[Dataset extract Boundary: Start]

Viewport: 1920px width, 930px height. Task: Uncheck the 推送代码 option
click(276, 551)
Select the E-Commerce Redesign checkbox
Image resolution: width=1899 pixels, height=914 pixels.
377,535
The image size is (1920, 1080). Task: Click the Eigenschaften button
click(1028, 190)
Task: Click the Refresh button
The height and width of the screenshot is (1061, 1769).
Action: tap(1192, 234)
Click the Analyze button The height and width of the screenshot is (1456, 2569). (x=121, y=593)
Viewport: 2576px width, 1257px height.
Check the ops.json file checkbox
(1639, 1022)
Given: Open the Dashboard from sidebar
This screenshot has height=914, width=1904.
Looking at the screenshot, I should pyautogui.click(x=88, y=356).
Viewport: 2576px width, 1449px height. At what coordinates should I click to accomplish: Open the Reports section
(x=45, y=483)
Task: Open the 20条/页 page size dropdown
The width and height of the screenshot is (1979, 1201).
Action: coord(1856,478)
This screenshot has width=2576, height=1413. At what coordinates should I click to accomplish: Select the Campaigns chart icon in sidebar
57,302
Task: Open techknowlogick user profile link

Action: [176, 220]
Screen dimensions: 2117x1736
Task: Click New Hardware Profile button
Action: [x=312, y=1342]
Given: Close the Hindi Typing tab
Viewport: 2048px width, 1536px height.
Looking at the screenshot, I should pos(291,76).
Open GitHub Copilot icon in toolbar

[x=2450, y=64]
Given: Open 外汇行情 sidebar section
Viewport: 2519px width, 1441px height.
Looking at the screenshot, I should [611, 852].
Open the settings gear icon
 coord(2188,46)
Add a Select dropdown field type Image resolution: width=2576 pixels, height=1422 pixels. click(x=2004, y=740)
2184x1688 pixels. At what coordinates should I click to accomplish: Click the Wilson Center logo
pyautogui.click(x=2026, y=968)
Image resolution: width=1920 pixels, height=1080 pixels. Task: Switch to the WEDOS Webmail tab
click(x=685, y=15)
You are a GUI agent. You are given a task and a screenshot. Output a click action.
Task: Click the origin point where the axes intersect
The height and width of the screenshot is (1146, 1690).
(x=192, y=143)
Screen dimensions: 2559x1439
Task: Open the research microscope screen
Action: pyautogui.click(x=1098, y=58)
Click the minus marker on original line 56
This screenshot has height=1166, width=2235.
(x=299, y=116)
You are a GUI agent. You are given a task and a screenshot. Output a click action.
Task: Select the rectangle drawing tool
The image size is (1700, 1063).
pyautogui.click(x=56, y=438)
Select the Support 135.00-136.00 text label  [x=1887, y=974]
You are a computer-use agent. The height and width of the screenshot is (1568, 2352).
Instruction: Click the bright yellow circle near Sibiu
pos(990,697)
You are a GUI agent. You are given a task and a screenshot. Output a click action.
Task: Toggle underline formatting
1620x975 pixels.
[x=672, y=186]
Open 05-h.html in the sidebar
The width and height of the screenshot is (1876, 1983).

[Dataset extract Boundary: End]

▸ Work item: "Open 05-h.html in the sidebar" marks the first line to print; reproduce that line and every line after it through the end of the listing above.

▸ Reply:
Open 05-h.html in the sidebar
The width and height of the screenshot is (1876, 1983).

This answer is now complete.